You know that pain and frustration of almost. You almost passed your driving test. At the last turn back to the driving center, you forgot to signal. Hence, you failed. You almost got married or at least have a longer relationship with that someone. But a third person came along and your loved one left you. Your favorite Formula One driver almost won the race. But a mechanical failure at the final lap robbed him of that podium, which in that case, not only the fans suffered from the pain and frustration of almost, the car team too.
And etc.
A couple of days ago, after a 2 hours casual catch-up with my friends online and since I have failed to find a driver to deliver dinner ordered online, my wife suggested that we shall cook instead.
I enjoy cooking – love is a strong word – and the process is therapeutic to me. It is seldom about the destination. Because I often take 5 to 10 minutes to consume my meal. Cooking takes longer. It is the journey, not just the destination.
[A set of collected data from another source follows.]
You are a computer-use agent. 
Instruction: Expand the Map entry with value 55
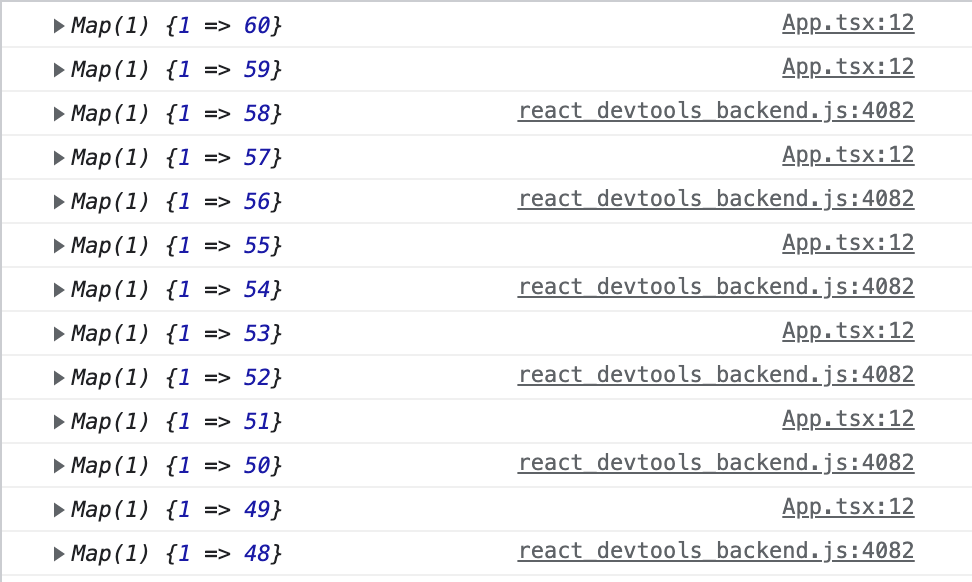[x=59, y=245]
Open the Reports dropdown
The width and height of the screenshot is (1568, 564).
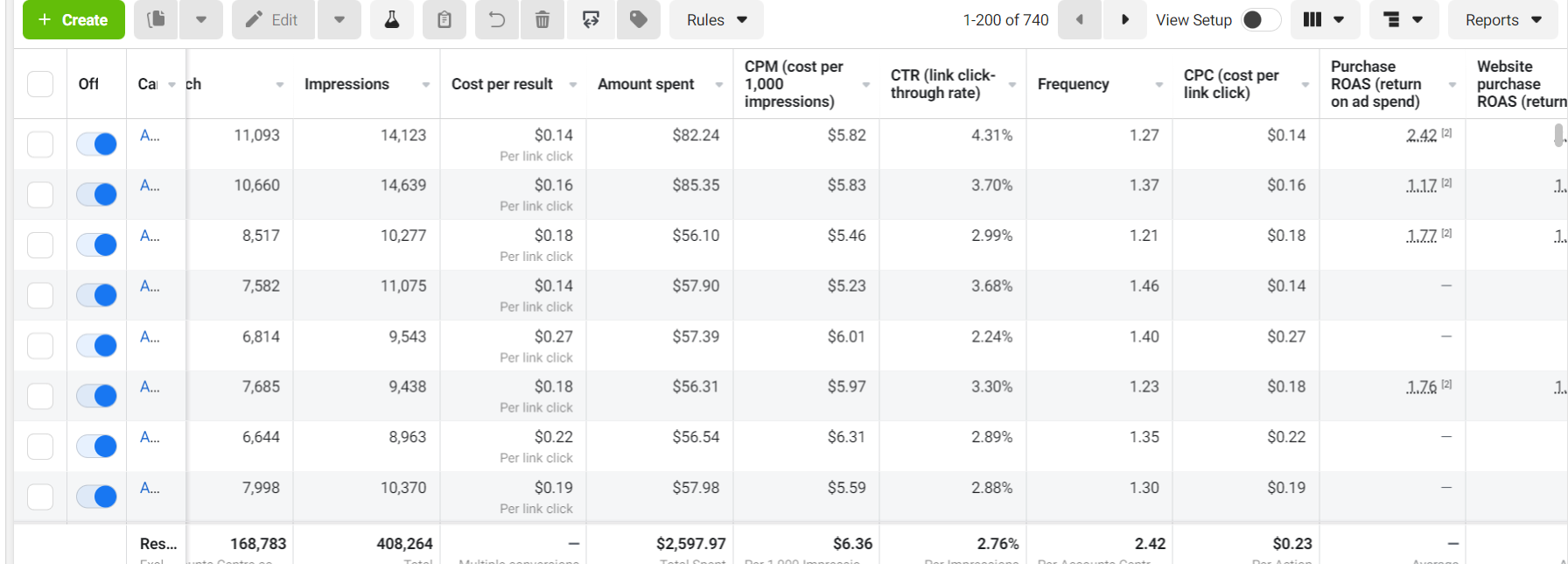[1503, 19]
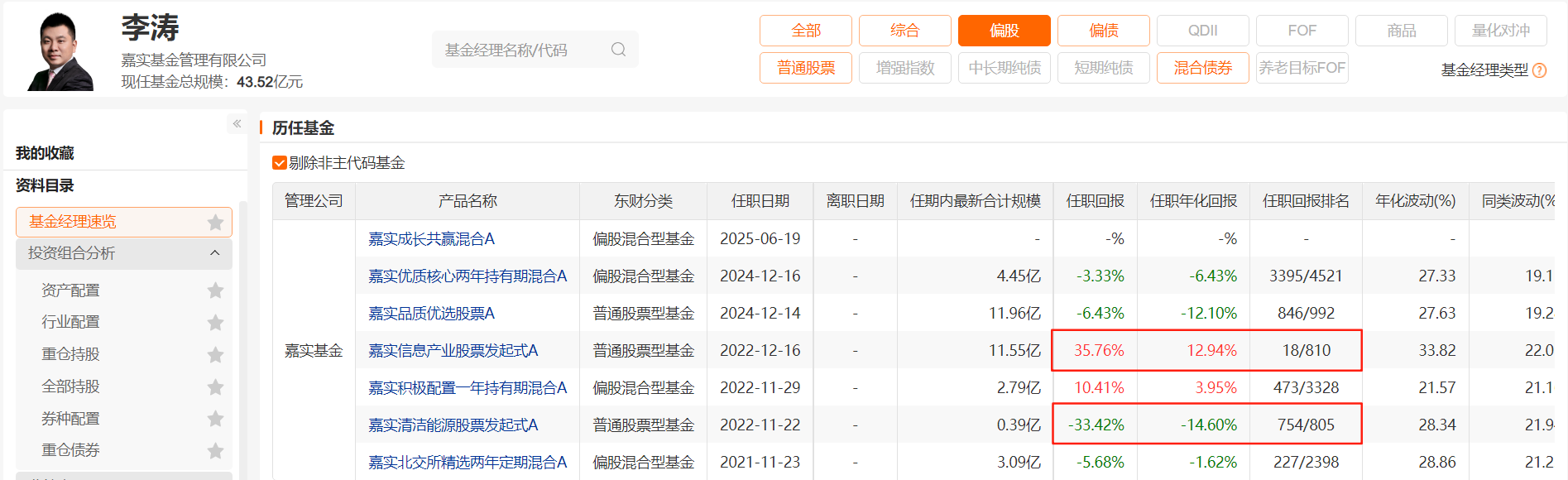The image size is (1568, 480).
Task: Click the star next to 重仓持股
Action: point(215,355)
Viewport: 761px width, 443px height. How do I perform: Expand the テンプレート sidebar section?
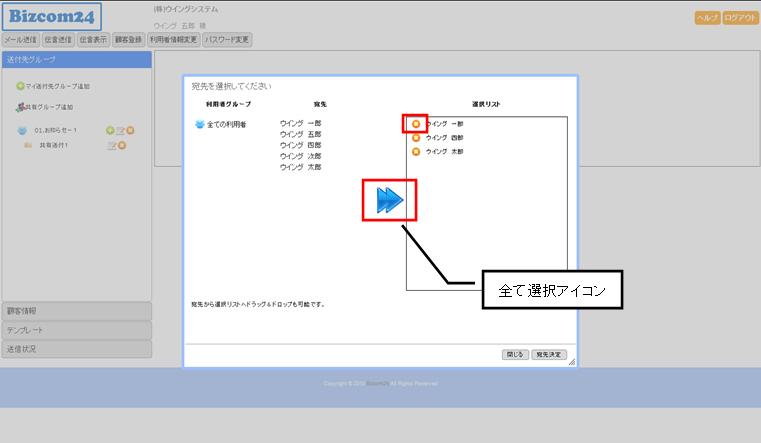pos(76,330)
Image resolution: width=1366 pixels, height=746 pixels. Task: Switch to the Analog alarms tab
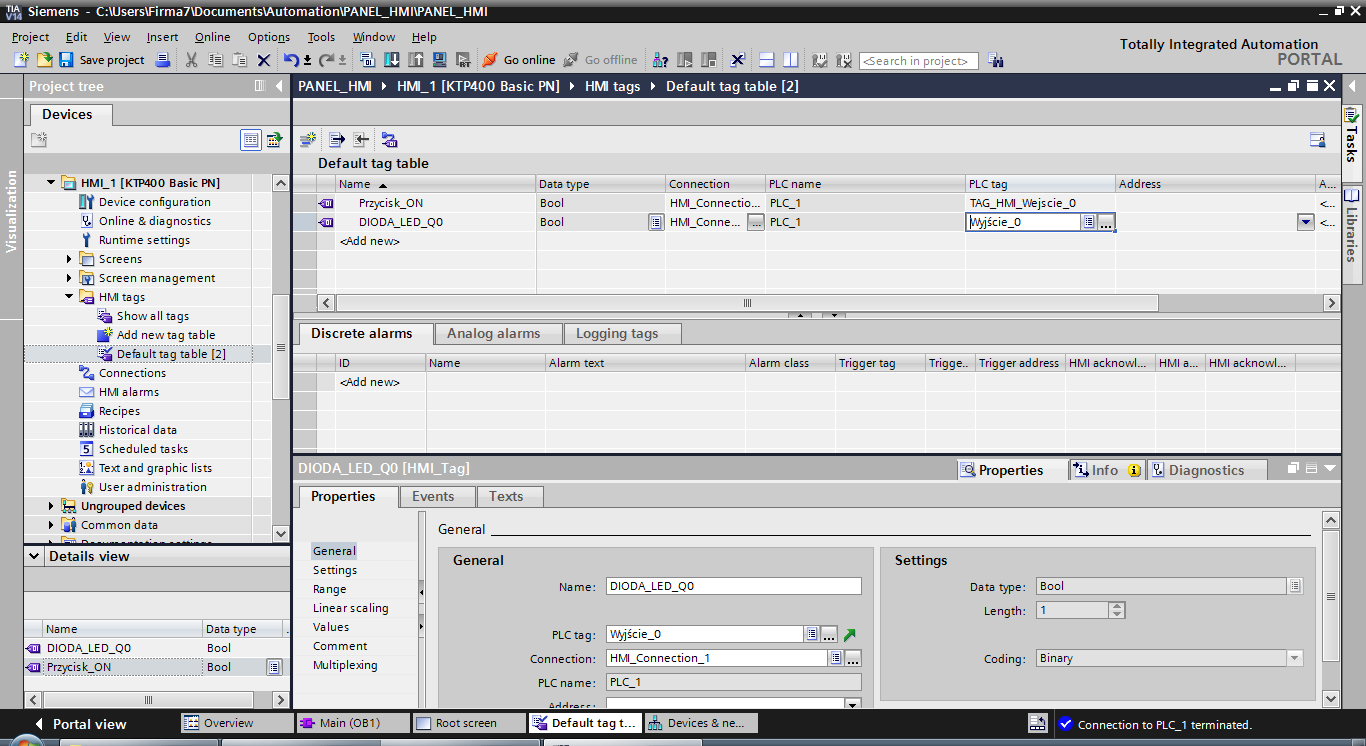tap(493, 334)
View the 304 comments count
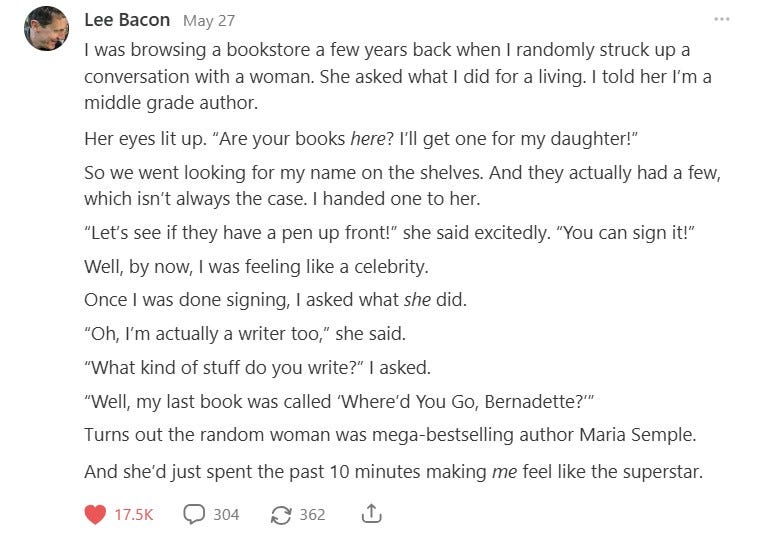Image resolution: width=762 pixels, height=543 pixels. click(x=226, y=515)
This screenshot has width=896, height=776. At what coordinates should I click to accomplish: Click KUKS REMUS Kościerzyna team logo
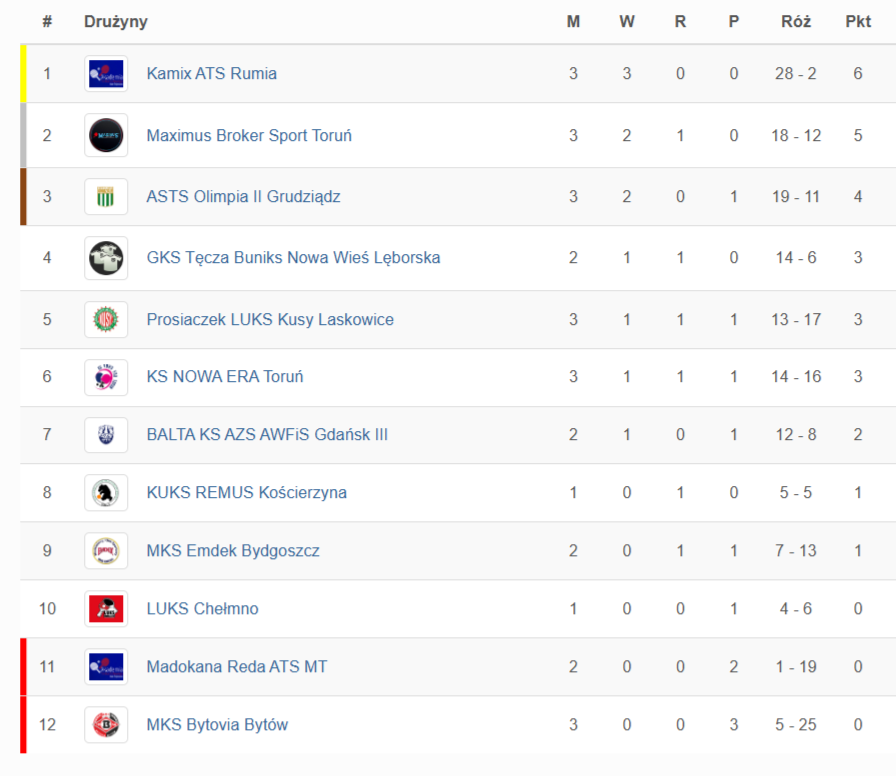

I chopped red onion, peeled the garlic, sliced the ginger, deseed the chili, and diced the tomato. I dried and marinated the fish fillets and fried them to golden brown. The smell was so good.
After the fish was cooked, I removed the fillets from the fire, washed the wok and stir fried the onion, garlic, chili, and tomato. I added water, covered the wok to soften the tomato, poured in the rest of the seasoning, and just when the dish was almost done – all I needed was to put the golden brown fish filet onto the tomato sauce when …
… a bottle of chili flakes fell from the kitchen cabinet as I accidentally knocked that off the shelf. That bottle of chili flakes fell onto the plate that held the beautifully and perfectly fried fish fillets, shattered the plate into pieces.
I attempted to clean up the fillet under a running water and continued to cook – much like how an F1 driver continued to pilot his car after a mechanical failure. But as I looked at the tabletop, there was really a lot of shattered colored pieces. I even bleed my hand as I clean it up. Can you imagine what if some of these pieces got stuck onto the fish fillets and then we ate them for dinner?
I sulked. Genuinely sulked. I nearly cried. Not sure why. Perhaps the food waste. Perhaps the effort made. Or perhaps I felt sad about that home-cooked dinner on a late Friday evening that we almost had.
After making a joint decision with my wife, I threw the dish into the bin, took out the trash, and went to a food center nearby to buy dinner.
Looking back and as of now, I don’t feel that sense of pain and frustration no more. That’s what time does to you. That almost driving test, didn’t matter no more. That almost relationship, didn’t matter no more. That almost F1 victory, didn’t matter no more. But at the moment, when the reality dealt its hands, that really hurt.